→ **Task objective**: Look for "checkbox" in the records and copy every line that has it.

Content starts

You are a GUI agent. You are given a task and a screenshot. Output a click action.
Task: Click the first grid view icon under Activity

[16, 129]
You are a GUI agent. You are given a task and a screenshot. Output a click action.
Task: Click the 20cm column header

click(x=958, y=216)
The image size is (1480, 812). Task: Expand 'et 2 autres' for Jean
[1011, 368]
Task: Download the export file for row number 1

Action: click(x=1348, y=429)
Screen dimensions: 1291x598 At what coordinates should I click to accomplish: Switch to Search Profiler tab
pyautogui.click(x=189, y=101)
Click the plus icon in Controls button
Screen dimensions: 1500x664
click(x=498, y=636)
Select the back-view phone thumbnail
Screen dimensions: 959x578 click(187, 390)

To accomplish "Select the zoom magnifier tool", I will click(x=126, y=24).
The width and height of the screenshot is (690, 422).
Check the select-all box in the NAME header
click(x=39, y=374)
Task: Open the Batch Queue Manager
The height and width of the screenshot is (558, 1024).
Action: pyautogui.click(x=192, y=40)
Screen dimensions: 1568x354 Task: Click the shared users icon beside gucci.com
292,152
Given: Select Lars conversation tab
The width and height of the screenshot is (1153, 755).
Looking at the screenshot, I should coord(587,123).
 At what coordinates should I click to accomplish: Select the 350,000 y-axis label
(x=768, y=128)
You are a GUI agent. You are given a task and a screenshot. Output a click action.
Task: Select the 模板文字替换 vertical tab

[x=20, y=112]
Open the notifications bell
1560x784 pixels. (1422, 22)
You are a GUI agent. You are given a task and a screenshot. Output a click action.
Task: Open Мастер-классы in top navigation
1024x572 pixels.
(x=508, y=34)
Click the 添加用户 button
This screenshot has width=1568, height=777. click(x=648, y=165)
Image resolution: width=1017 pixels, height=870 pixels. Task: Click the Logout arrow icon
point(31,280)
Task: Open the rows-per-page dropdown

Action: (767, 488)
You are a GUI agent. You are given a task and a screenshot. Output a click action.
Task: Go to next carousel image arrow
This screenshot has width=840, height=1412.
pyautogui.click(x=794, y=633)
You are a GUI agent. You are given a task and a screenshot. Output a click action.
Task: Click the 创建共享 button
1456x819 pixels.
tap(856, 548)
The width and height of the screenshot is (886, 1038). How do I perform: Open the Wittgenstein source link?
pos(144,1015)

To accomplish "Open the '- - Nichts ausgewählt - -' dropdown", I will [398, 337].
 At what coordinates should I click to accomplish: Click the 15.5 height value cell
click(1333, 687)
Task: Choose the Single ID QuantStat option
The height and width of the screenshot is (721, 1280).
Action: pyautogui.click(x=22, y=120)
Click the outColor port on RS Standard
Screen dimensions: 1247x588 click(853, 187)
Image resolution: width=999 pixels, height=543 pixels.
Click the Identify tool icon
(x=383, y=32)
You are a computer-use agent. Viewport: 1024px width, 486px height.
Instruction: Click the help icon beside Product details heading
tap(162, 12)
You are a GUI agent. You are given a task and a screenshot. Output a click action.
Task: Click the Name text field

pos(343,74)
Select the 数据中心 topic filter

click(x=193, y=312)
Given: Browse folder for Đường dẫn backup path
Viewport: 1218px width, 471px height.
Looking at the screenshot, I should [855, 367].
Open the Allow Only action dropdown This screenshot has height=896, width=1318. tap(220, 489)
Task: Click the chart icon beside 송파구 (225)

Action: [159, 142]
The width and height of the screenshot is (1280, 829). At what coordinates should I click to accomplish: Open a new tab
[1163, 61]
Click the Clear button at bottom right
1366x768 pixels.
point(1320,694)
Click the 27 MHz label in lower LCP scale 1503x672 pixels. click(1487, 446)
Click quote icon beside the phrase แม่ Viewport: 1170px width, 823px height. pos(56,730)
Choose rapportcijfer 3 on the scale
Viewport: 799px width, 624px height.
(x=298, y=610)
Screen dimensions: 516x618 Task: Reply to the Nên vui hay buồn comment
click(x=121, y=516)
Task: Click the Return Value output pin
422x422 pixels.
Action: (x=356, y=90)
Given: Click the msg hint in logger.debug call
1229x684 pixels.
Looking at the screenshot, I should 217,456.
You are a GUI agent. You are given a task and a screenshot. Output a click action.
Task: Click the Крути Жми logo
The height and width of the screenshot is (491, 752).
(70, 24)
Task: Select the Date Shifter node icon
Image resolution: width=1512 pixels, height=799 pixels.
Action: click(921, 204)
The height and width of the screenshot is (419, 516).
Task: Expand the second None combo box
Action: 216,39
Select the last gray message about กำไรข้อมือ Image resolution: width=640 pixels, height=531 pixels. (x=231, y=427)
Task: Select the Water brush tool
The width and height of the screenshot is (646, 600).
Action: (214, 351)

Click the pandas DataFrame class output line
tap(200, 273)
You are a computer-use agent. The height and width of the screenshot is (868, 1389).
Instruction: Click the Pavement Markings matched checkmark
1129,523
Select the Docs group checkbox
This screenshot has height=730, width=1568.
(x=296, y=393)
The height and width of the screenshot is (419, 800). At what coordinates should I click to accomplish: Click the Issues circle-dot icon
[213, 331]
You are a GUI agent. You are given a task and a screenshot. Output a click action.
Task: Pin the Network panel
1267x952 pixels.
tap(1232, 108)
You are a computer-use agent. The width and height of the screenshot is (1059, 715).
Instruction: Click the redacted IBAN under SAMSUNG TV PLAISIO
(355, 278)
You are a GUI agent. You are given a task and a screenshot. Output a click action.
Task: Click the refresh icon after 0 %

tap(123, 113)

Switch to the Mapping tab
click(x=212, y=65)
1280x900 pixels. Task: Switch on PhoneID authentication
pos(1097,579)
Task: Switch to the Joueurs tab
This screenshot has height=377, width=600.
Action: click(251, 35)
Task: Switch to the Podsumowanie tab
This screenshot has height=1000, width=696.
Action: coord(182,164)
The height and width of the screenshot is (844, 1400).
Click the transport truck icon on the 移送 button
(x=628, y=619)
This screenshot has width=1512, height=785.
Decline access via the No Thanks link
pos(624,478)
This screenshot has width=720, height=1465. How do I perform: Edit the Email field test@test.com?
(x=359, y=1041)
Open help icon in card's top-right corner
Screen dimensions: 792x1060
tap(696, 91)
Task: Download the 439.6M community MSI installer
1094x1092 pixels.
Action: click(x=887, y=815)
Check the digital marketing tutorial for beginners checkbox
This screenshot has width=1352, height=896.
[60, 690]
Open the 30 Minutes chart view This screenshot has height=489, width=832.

Content ends

→ **Finished task**:
Select the Docs group checkbox
Check the digital marketing tutorial for beginners checkbox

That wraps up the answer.